Written exercise 1:
In the rows, copy out word for word the lines between the one holding "alcove (977, 385)" and the one holding "In order to click", both included.

* start Supplied passage *

Answer of exercise 9

We reuse the data structures already defined above and collect them in a Tarlib module. We define a warning function which does not stop the program or alter the return code of the program.

open Sys open Unix open Tarlib let warning path message = prerr_endline (path ^ ": " ^ message)

We start with the function that writes a record header in a buffer. It’s a tedious function but it must be done with care as a single error in a header can corrupt the entire archive. In particular we must pay attention to the limits imposed by the file format. For example the size of paths is limited to 99 bytes (There are extensions to the format to handle longer path but it’s not the goal of this project).

let write_header_to_buffer source infos kind = let size = if kind = REG then infos.st_size else 0 in String.fill buffer 0 block_size '\000'; let put len string offset = String.blit string 0 buffer offset (min (String.length string) len) in let put_int8 x = put 7 (Printf.sprintf "%07o" x) in let put_int12 x = put 11 (Printf.sprintf "%011o" x) in let put_char c offset = buffer.[offset] <- c in let put_path s offset = if String.length s <= 99 then put 99 s offset else raise (Error ("path too long", s)) in put_path (if kind = DIR then source ^ "/" else source) 0; put_int8 infos.st_perm 100; put_int8 infos.st_uid 108; put_int8 infos.st_gid 116; put_int12 size 124; put_int12 (int_of_float infos.st_mtime) 136; put 7 "ustar " 257; put 31 (getpwuid infos.st_uid).pw_name 265; put 31 (getgrgid infos.st_gid).gr_name 297; (* Fields dev and rdev are only used for special files, which we omit *) put_char begin match kind with | REG -> '0' | LINK s -> put_path s 157; '1' | LNK s -> put_path s 157; '2' | DIR -> '5' | _ -> failwith "Special files not implemented" end 156; let rec sum s i = if i < 0 then s else sum (s + Char.code buffer.[i]) (pred i) in let checksum = sum (Char.code ' ' * 8) (block_size - 1) in put 8 (Printf.sprintf "%06o\000 " checksum) 148;;

The following function creates a record header for a file. source is the file name, infos is the stats information of the file and kind is the type of file.

* end Supplied passage *
* start Data provided *

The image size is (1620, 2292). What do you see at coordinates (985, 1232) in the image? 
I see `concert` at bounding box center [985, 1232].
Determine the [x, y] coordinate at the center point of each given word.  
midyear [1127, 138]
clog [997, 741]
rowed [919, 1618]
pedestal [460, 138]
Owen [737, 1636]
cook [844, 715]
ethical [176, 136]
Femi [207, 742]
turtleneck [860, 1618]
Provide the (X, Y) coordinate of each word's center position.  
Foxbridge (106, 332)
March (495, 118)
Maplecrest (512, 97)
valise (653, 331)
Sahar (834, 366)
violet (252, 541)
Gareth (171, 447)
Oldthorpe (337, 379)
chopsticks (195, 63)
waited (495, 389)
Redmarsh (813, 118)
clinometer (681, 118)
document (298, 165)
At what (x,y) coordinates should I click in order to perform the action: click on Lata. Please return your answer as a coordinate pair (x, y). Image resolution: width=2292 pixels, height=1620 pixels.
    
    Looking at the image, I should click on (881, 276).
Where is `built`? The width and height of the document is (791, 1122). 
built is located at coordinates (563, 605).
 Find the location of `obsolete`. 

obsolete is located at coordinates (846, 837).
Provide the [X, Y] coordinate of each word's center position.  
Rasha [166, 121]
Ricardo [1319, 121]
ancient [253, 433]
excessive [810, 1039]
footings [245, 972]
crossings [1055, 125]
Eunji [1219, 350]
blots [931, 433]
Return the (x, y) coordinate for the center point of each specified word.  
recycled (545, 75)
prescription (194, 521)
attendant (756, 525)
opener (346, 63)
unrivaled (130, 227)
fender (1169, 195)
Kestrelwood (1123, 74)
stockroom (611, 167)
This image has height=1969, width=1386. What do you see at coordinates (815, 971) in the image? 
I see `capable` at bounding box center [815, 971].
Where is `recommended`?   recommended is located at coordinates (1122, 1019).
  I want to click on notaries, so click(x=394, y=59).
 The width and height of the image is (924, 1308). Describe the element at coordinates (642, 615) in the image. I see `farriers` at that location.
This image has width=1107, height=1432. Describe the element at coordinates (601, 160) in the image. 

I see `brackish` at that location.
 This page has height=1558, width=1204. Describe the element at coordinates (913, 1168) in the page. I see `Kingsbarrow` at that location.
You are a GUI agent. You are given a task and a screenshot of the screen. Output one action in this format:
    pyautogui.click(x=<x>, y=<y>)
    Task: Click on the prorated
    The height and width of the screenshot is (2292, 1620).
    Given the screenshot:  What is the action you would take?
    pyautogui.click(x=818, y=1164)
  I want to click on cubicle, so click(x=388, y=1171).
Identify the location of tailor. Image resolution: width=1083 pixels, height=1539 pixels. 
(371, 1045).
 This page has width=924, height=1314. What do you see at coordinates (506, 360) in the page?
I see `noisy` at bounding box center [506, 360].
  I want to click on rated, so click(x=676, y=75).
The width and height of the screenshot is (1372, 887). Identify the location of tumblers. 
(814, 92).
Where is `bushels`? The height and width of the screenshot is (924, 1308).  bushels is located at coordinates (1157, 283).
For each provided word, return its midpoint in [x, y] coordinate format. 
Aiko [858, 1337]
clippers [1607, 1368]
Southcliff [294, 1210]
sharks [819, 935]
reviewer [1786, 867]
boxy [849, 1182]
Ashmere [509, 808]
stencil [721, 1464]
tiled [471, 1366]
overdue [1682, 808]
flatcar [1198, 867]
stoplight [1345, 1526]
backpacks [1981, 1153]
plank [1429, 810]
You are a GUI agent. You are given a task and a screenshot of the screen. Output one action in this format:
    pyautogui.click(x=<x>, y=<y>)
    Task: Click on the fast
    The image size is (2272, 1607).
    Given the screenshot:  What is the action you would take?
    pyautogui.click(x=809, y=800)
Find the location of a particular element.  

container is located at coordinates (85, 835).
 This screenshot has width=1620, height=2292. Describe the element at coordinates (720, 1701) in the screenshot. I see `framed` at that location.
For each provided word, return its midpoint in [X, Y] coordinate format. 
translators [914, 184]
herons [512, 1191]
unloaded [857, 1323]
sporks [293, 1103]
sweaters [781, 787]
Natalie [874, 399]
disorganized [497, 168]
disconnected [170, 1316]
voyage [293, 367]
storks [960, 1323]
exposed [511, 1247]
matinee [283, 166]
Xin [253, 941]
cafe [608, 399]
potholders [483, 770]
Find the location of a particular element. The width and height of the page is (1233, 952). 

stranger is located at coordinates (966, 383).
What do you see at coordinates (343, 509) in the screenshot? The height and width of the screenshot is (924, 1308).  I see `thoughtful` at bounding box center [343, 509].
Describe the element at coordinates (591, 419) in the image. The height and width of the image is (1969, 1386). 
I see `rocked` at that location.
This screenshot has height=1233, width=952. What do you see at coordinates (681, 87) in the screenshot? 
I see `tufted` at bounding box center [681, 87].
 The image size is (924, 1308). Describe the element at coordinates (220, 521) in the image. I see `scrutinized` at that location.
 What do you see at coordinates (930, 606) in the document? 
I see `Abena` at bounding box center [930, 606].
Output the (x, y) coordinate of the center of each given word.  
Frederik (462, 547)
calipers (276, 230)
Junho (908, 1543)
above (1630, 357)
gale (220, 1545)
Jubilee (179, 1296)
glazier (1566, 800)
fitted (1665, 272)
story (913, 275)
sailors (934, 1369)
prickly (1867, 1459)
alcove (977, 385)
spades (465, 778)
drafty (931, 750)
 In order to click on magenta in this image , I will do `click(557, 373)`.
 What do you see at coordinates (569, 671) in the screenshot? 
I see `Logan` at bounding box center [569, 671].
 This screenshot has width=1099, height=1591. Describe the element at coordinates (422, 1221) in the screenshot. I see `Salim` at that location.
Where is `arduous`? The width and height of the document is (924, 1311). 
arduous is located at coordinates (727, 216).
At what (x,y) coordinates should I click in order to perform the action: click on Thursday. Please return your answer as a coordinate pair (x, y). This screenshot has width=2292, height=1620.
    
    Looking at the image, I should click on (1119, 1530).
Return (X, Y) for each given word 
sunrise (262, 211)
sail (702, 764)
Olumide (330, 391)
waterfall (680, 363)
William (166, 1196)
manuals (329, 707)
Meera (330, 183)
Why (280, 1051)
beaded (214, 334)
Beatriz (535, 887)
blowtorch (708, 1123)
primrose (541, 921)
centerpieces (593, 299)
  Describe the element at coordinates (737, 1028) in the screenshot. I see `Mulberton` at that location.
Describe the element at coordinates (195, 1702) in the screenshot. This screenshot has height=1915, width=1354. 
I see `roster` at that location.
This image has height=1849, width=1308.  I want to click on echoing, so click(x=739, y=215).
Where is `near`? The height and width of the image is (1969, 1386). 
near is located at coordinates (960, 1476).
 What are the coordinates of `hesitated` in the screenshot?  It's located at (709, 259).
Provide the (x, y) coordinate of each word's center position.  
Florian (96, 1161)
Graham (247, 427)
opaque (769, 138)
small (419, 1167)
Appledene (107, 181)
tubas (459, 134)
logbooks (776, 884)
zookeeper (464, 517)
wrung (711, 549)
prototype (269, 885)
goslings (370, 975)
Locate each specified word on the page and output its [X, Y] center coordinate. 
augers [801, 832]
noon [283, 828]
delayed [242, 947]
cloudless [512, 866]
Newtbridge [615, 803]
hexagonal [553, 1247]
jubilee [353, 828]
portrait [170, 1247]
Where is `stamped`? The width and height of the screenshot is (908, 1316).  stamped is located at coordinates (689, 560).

* end Data provided *

Written exercise 2:
Go on with the text about writing tar archive headers in OCaml, starting right after its last sentence.

Written response 1:
alcove (977, 385)
spades (465, 778)
drafty (931, 750)
 In order to click on magenta in this image , I will do `click(557, 373)`.

Written response 2:
let header source infos kind = { name = source; size = if kind = REG then infos.st_size else 0; perm = infos.st_perm; mtime = int_of_float infos.st_mtime; uid = infos.st_uid; gid = infos.st_gid; user = (getpwuid infos.st_uid).pw_name; group = (getgrgid infos.st_gid).gr_name; kind = kind }

To write a file in the archive, we define a variant of file_copy which takes as an argument the number of bytes to copy and verifies that the end of file corresponds to that size. Otherwise, an error is raised: this handles the abnormal case where a file is modified during the archival process. To limit the archive’s corruption to a single file we do not write beyond that size.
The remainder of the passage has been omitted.